Romans were military masters and it is likely that they would have deliberately attacked on the sabbath, guessing that Jews would be thrown into confusion. Had Pilate’s troops counter attacked and slaughtered Galilaeans in the temple while they were offering sacrifices? It had happened before. Pompey had seiged the Jerusalem temple in 63 BC and had been astonished that the priestly supporters of Aristobulus, probably Essenes, continued with their temple duties even while they were being cut down by the legionaries. Were those killed when the Tower of Siloam fell on them defending themselves by the pool on one of the aqueduct piers or in a tower of the city wall against an attack by Pilate’s soldiers using battering rams? Had the insurgents been attacked by a stronger force sent from Caesarea on the coast? None of this is mentioned in the extant works of contemporary historians—but the clergy had plenty of time to expurgate them.

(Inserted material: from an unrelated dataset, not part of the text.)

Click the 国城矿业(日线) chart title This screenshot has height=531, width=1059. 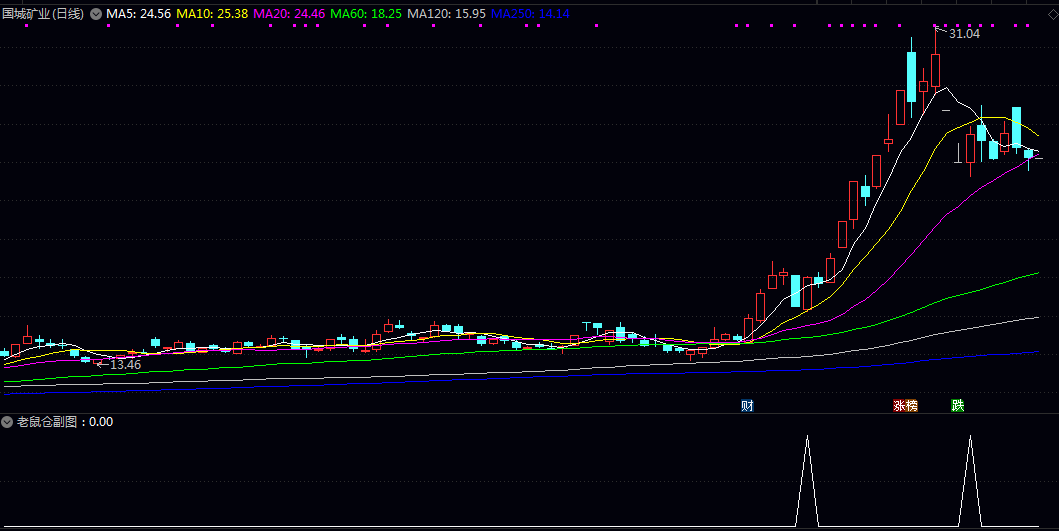click(x=43, y=14)
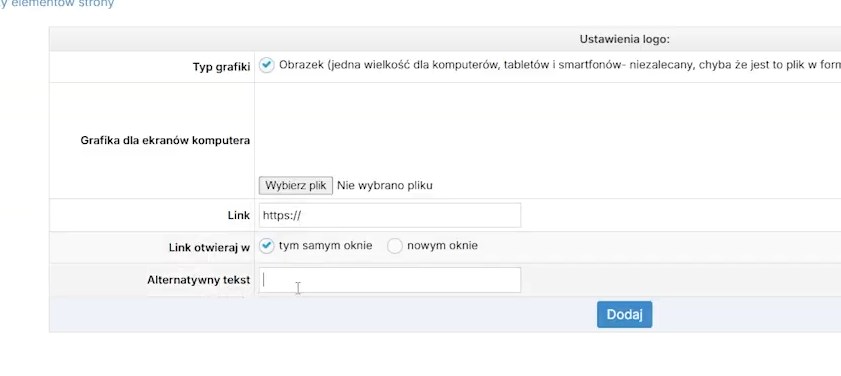Click the Link otwieraj w label

tap(209, 248)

If anyone should doubt that the followers of Jesus had been involved in bloody rebellion in which many had died, let them turn to the Acts 6:1-3 where the surviving Nazarenes have to appoint as many as seven men to ensure that no widows were neglected in the daily ministration. The Nazarenes had to make special provision for widows just after Jesus’s crucifixion because many women were left destitute when their husbands died fighting for the kingdom.

A Plan of Capture

After two days was the feast of the Passover, and of unleavened bread: and the chief priests and the scribes sought how they might take him by craft, and put him to death. But they said, Not on the feast day, lest there be an uproar of the people.
Mark 14:1-14:2

All four gospels agree substantially on the passion narrative showing that it had become accepted by the gentile church at an early stage and had been worked and reworked to suit one objective from the earliest time: it had to prove that the Jewish bandit was innocent, and that, as the Son of God, he must have suffered because God wanted him to—it was God’s will and had been so prophesied! With such strong motives for distortion the final parts are less reliable than some of the more casually related passages earlier in the gospel.

in the Passion narratives, Nazarene tradition is much more overlaid with later doctrine, so the original allusions are harder to recover. Post crucifixion Nazarenes and Christians looked in the scriptures to find anything relevant to the death of the Christ, and whenever they found a suitable instance alluded to it in their passion story. Very quickly we had a story that was centred on an almost obliterated core of truth and a mass of Old Testament prophecy. But though believers saw the Son of God as a holy sacrifice for the sins of men to atone for the sins of Adam, the prime villains could not be Romans. They had to be Jews if the religion was to prosper in the Roman Empire.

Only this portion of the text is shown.